Dans une interview, elle a été questionnée sur le choix de s’exprimer en langue arabe. Elle a répondu en soulignant son attachement à sa langue maternelle : « c’est la langue de mon cœur, la langue de mes émotions et mes sensations profondes. La poésie se dégage de mon âme qu’en lettres arabes même si je lis beaucoup en français et rédige en français tous mes écrits en médecine ». D’autre part, « Étincelle d’ailleurs » est son premier recueil de poésie en langue française en 2017 à Paris Editions Unicité, collection « Poètes francophones planétaires ». Ce recueil est dédié à la mémoire de son frère qui s’est noyé en mer « qui défia la mer en l’épousant à jamais ». Dans ce recueil, Fatiha Morechid dévoile son état d’âme. Elle ouvre les morsures de son cœur les plus profondes et blessées en décrivant ce deuil et cette absence qui la traversent à chaque vague poétique. Poèmes intensément denses et profonds, voyageant entre l’amertume et la rencontre spirituelles qui semblent nécessaire au triomphe de la joie.

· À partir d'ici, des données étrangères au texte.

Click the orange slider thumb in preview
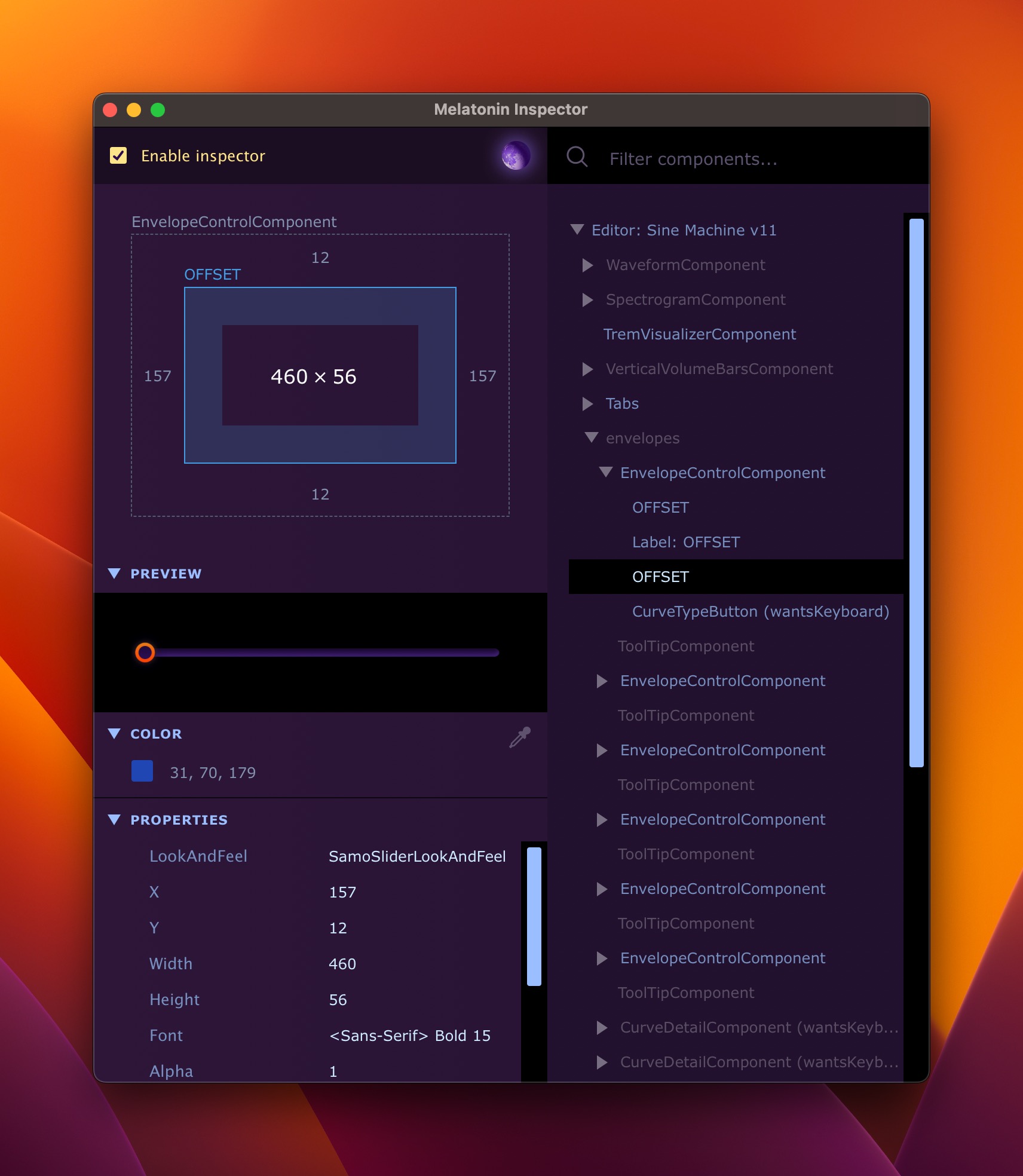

« Cette distance entre l’autre et soi
Entre soi et soi
Se consumer
À coup de froid
Et chercher dans les cendres
Une quelconque
Étincelle d’ailleurs
Échouée là »
Extrait du recueil « Etincelle d’ailleurs »
Agir par les mots, ce n’est pas un choix, c’est une arme contre toute obscurité qui peut traîner une société et la déstabilise.
Un mot peut tout reformuler
Un mot est l’écho de la société
Un mot est l’essence de la page vierge…
Agir par la poésie, c’est écrire, parler, critiquer et déchiffrer le silence à haute voix. Être écrivain permet d’approfondir la compréhension de la société, d’échapper aux obstacles et produire un autre mode de vie celui de l’imagination et de la création entre le papier et la société. La poésie, en tant qu’art, permet d’aller au-delà des limites. Grâce à elle, le poète trouve sa vocation en écrivant, souffrant, pleurant, imaginant et chantant. Elle a un pouvoir incantatoire. Ce sont les mots qui expriment le fin fond de l’âme, les sensations ineffables et dépeignent l’âme qui voyage dans les nuages sans fin.
Reprendre un souffle et écrire de la poésie où la musicalité transforme les rimes comme des ailes en prônant pour la liberté et la beauté car les mots permettent d’effleurer des univers inconnus et de traverser des océans inédits.
Par Fadwa Nejib Glissa
Enseignante de langue française, Fadwa Nejib Glissa est diplômée en littérature, langue et civilisation françaises de l’université de Sousse en Tunisie. Actuellement elle est inscrite en première année master FLE université des Antilles. Elle est aussi peintre et auteure de deux recueils « Quand on n’a que les mots… ! » publié aux éditions Edilivre à Paris 2021 et « Où es-tu ? » (Recueil en arabe) paru chez Alyssa édition et diffusion, Tunis 2021.